Oggi lavoro presso l’Agenzia Industrie Difesa, ente del Ministero Difesa, che nasce con la mission istituzionale di rivalorizzare e portare all’economica gestione alcune unità produttive della Difesa che le sono affidate. 

In qualità di Business Unit Controller, nell’ufficio Controllo di gestione e miglioramento processi, insieme ai miei colleghi mi occupo di monitorare le performance delle attività produttive attraverso la redazione di piani industriali pluriennali, piani operativi e budget, l’analisi degli scostamenti dagli obiettivi prefissati, identificando le cause e contribuendo alla definizione di azioni correttive, con il fine ultimo di realizzare la mission istituzionale. 

In parallelo, con un approccio Kaizen, portiamo avanti iniziative di innovazione e Business process re-design, utili a migliorare le operations quotidiane delle unità produttive, la qualità del lavoro e come conseguenza la loro efficienza e la performance.


Nel corso della tua carriera, hai lavorato molto in consulenza, prima di EY e successivamente in NTT Data: di cosa ti sei occupato?

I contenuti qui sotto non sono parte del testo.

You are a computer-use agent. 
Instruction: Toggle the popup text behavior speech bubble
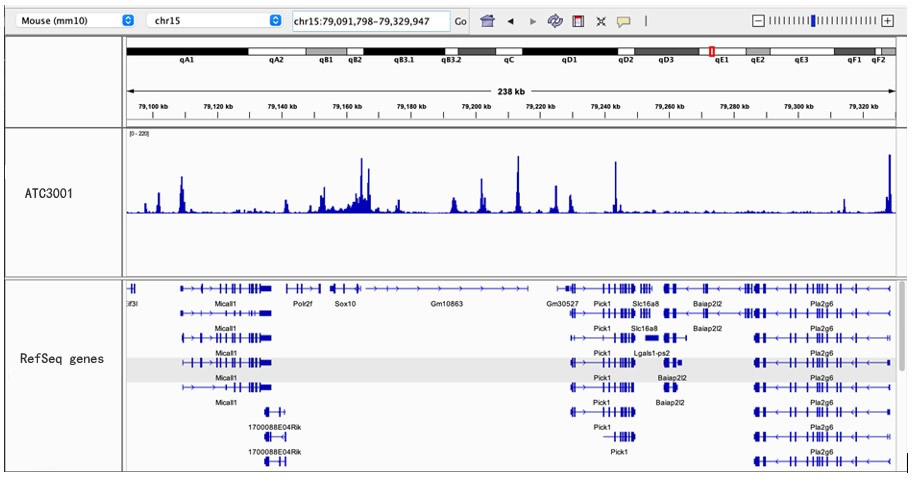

Durante il secondo anno di laurea magistrale, ho cominciato a guardarmi intorno alla ricerca di qualche prima esperienza per avviare la mia crescita professionale e le mie idee erano chiare: avrei voluto collaborare con grandi e rinomate società di consulenza su progetti di innovazione, per poi stabilirmi in un contesto “cliente”. 

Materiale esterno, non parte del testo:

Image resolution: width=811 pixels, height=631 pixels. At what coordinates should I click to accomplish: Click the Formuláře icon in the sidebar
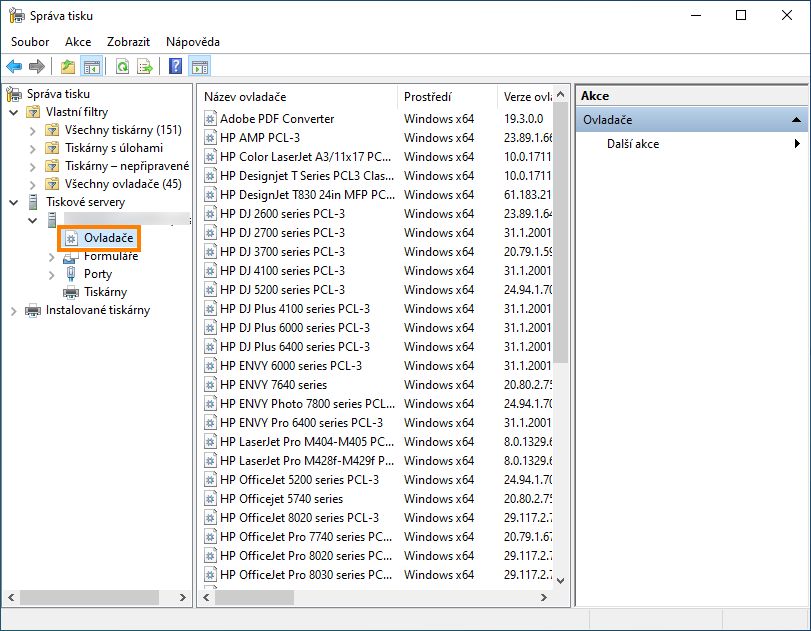[x=72, y=256]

A posteriori, posso dire che un primo periodo lavorativo nel mondo Consulting serve, e non solo, a “farsi le ossa” come si sente spesso dire. Grazie a queste esperienze, infatti, ho avuto l’opportunità di:

> Collaborare a progetti d’innovazione per principali realtà aziendali italiane e multinazionali (4 in 2 anni circa), confrontandole e riuscendo ad elaborare un mio personale concetto di realtà lavorativa;

> Conoscere diversi professionisti con background più disparati, facendo networking e toccando con mano che è sempre possibile imparare e “rubare” qualcosa da ogni persona, sia in termini di capacità lavorative e soft skills che personali;

> Imparare a lavorare per obiettivi, interiorizzando il concetto di cliente (valido in ogni contesto, non solo in quello consulenziale) e gestendo scadenze e rapporti con il team.